# Virosol



## Hev (Feb 26, 2005)

Dave, where is the best/cheapest place to get some these days?.............I've forgotten who I got my last supply from 

Hev x


----------



## Jac-in-a-Box (Nov 9, 2002)

I have to go over to Glenrothes for mine - you'll be sure to find a supplier closer to you though.

www.cloverchemicals.com

find their contact number and give them a call to see who is closest 

Coffee (decent stuff) milk and two sugars for my arrival Monday please :wink: 

Call you tonight

Dave


----------



## Hev (Feb 26, 2005)

Thanks Dave 

Which arm would you like the intravenous drip for the caffeine?.............I'll make sure the machine is on!

See ya bright and breezy in the morning 

Hev x


----------



## Wallsendmag (Feb 12, 2004)

Jac-in-a-Box said:


> I have to go over to Glenrothes for mine - you'll be sure to find a supplier closer to you though.
> 
> www.cloverchemicals.com
> 
> ...


Have you made any plans for next weekend yet Dave?


----------



## AL_B (Jun 19, 2002)

Hi Dave, everyone,

Just wanted to post my opinion on Viro-sol, having finally managed to find a supplier, www.glovesnstuff.com.

I know Dave and DaveG have used it for a number of years, but when I tried it this weekend I wasn't impressed at all.

I've read Dave's guide and recommended mix ratio of 1:10. I decided to be cautious and mix it 1:20. I have read numerous threads on DetailingWorld about it dulling surfaces, so I wanted to be cautious.

I think that its cleaning ability (certainly at this ratio 1:20) was poor.
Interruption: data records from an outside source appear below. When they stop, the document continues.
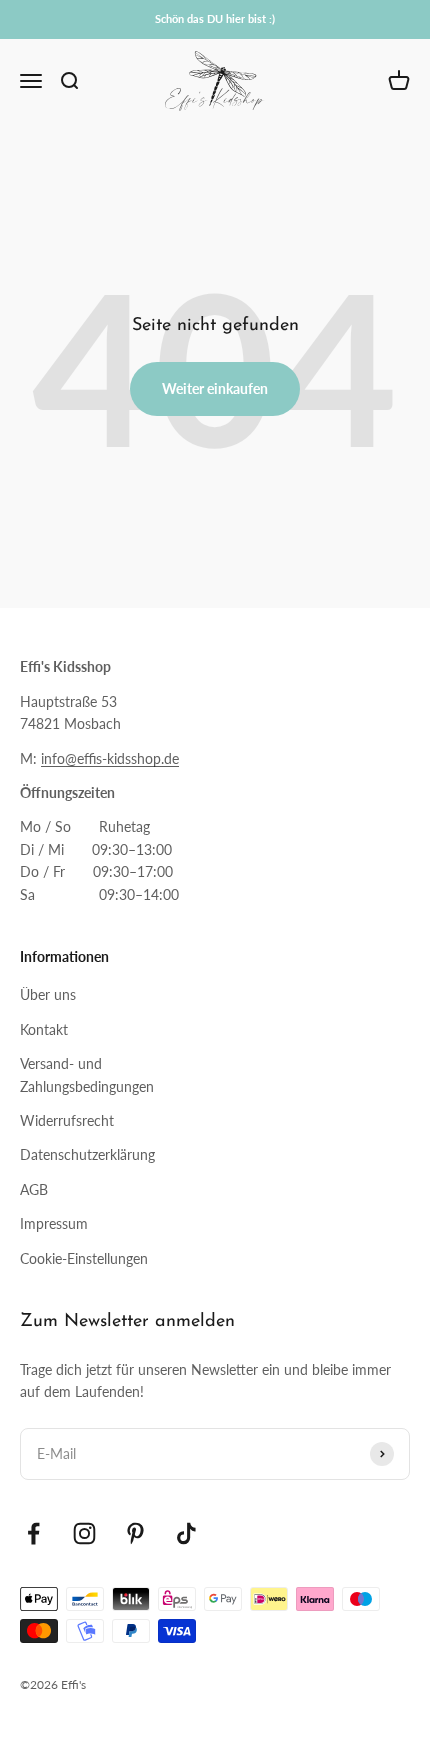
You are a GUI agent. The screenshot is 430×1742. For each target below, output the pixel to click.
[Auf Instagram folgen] (84, 1533)
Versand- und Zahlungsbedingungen (87, 1074)
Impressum (54, 1223)
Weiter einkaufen (215, 388)
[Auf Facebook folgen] (33, 1533)
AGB (34, 1189)
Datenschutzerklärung (87, 1154)
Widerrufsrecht (67, 1120)
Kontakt (44, 1029)
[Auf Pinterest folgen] (135, 1533)
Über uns (48, 994)
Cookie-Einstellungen (84, 1258)
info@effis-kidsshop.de (110, 758)
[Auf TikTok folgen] (186, 1533)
Yes it removed the light brake dust etc., but it didn't dissolve or remove the baked on tar/dirt spots where the wheel spokes meet the wheel rim. Also, it did indeed appear to dull the surface of the wheel and the red calipers on our Golf GTi Anniversary.

Because of the "dulling" I'd be reluctant to use it at a stronger mix ratio.
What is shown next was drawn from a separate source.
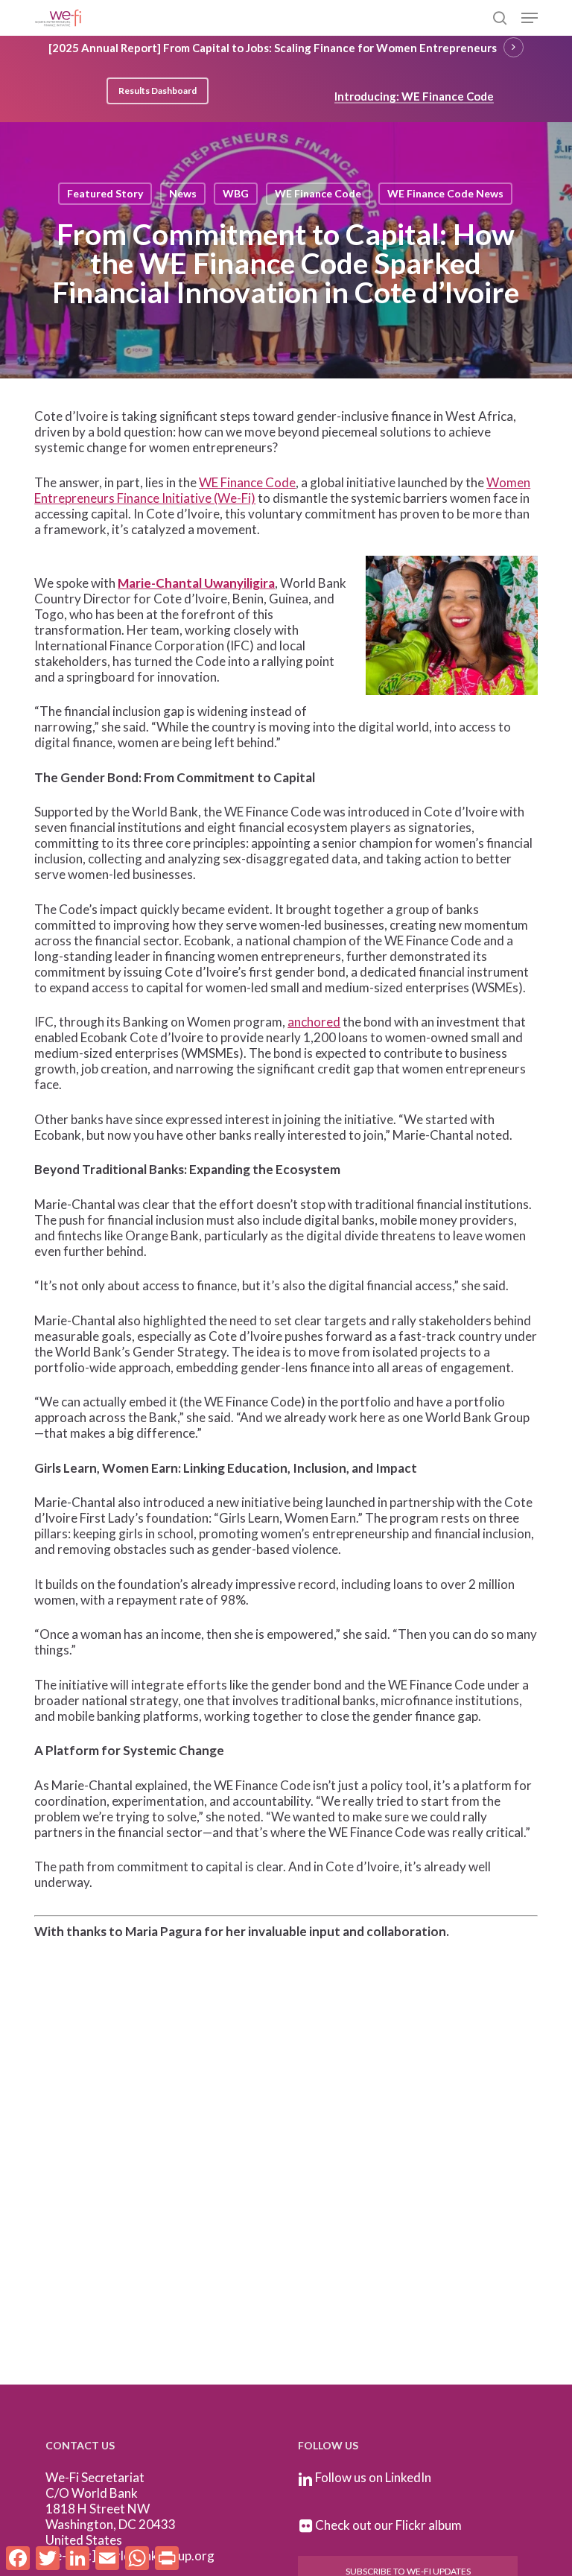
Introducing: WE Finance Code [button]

So if you have any further advise or tips Dave I'd appreciate it. Otherwise my 10Ltrs of Viro-sol will be up for sale! 

AL


----------



## Jac-in-a-Box (Nov 9, 2002)

Good to see you here Al 

Sticky thread at top of this section might be useful and will tell you what you need to know!

http://www.********.co.uk/ttforumbbs/vi ... p?t=115764

As for the dulling; when used neat for heavily soiled wheels, I've seen one or two instances where the Silver paint has not been quite as bright as it should be. 
However, this dulling is not permanent and is easily removed with something like a gentle paint cleaner.
I've not seen it on any Audi/VAG wheels, nor heard anyone from here, or any other VAG forum, saying this and there must be 100's of people using this stuff with no problems.
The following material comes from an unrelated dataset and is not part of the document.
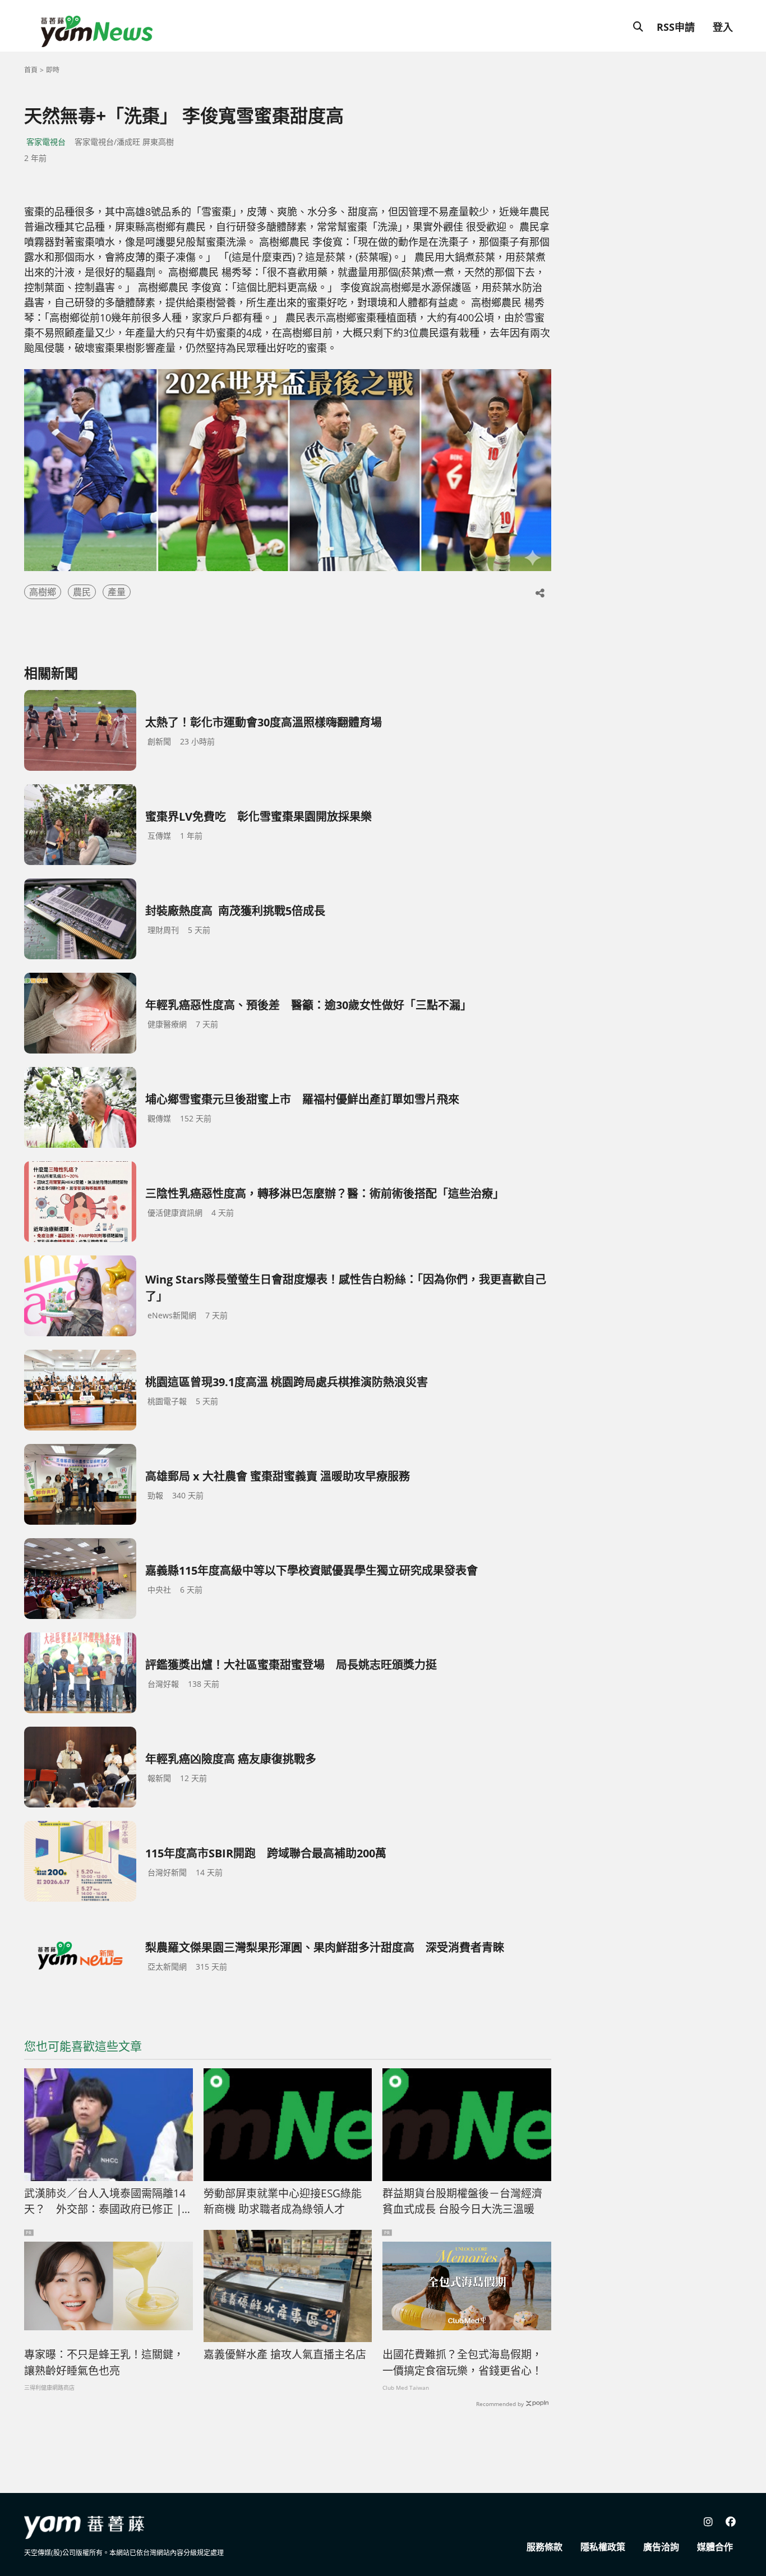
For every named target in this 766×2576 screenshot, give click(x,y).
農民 (82, 592)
Some poor quality replica wheels are the only wheels I've seen this dulling on.

I really don't pay too much attention to what's said on the likes of retailing world - I mean detailing world :wink: 
A few vested interests at play over there who would rather sell purpose made wheel cleaners at 3 or 4 times the cost of Virisol being a little mischevious?...speculative comment of course!

Even if you don't want to use the Virosol on your wheels, it still has other uses...mats, wheel arches, squirt it up your exhaust - a versatile, cheap and effective product; stick with it.

Dave


----------



## AL_B (Jun 19, 2002)

Thanks Dave.

I will continue to experiment, with Virosol

AL


----------